EXTRACTED RECORDS
[Start of section]

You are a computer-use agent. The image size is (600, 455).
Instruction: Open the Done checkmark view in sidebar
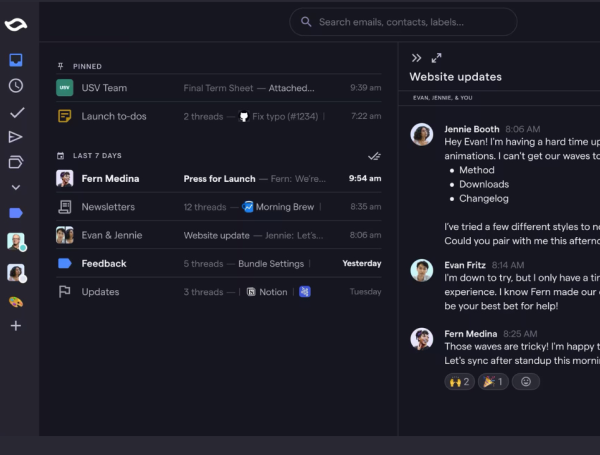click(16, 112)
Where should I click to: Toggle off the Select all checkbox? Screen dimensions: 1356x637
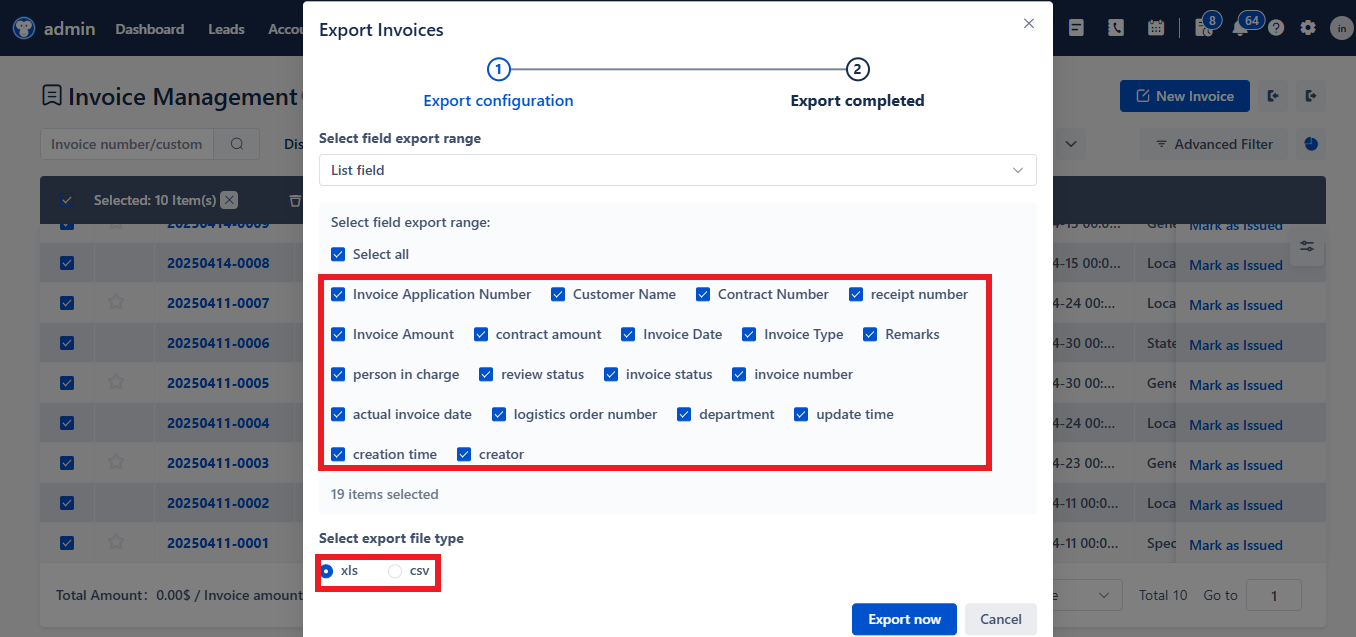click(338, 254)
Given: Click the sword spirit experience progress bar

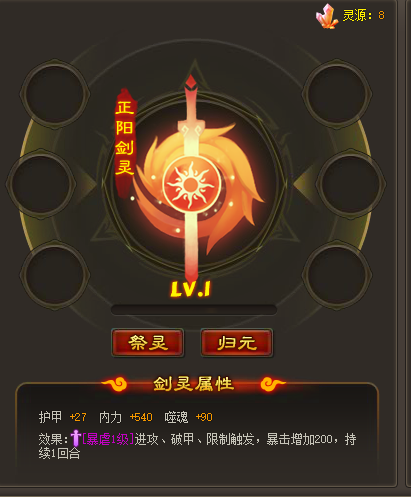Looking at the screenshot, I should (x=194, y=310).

[End of section]
[Start of section]

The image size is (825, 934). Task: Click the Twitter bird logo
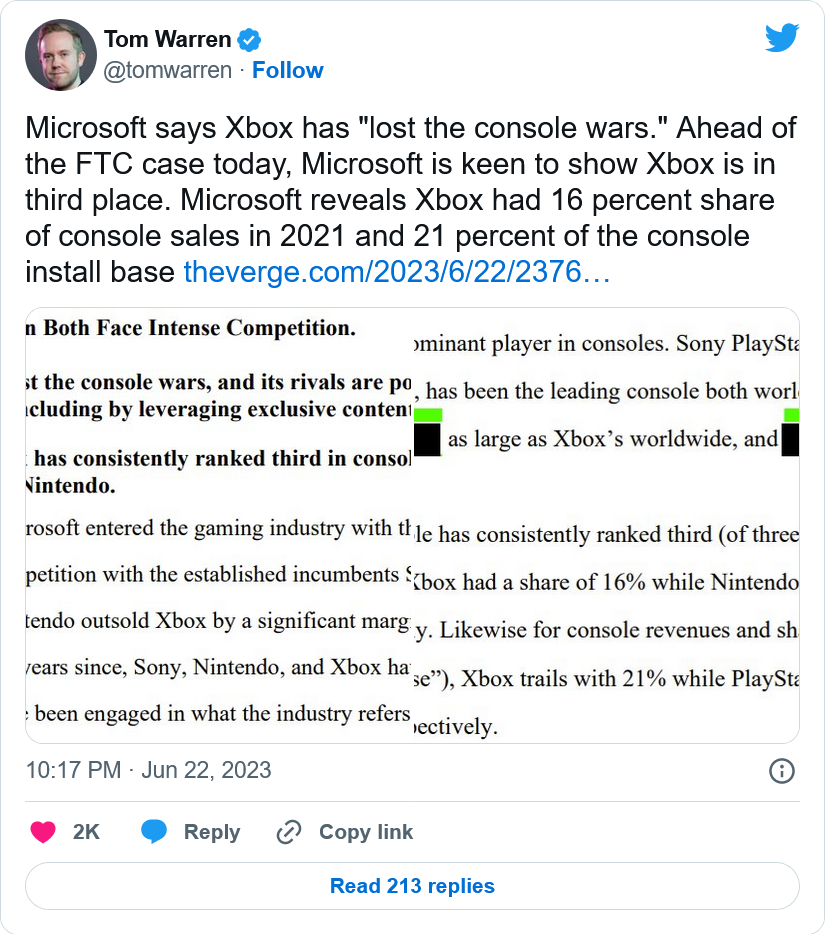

[End of section]
[Start of section]

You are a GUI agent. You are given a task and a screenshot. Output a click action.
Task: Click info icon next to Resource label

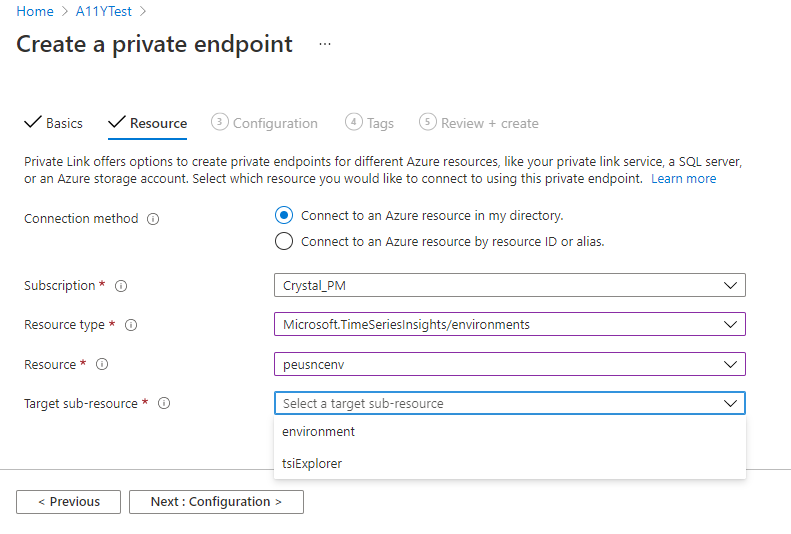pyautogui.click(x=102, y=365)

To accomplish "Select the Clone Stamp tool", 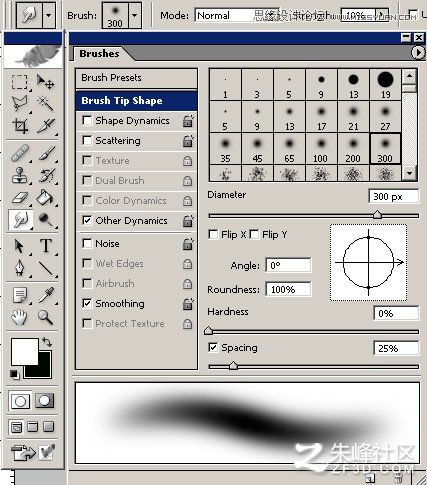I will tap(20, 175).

[End of section]

YOUR INSTRUCTIONS
Whenever a line above contains "image", copy that line.

TASK ANSWER
You are a computer-use agent. The image size is (600, 455).
The image size is (825, 934). Task: Click the Twitter bird logo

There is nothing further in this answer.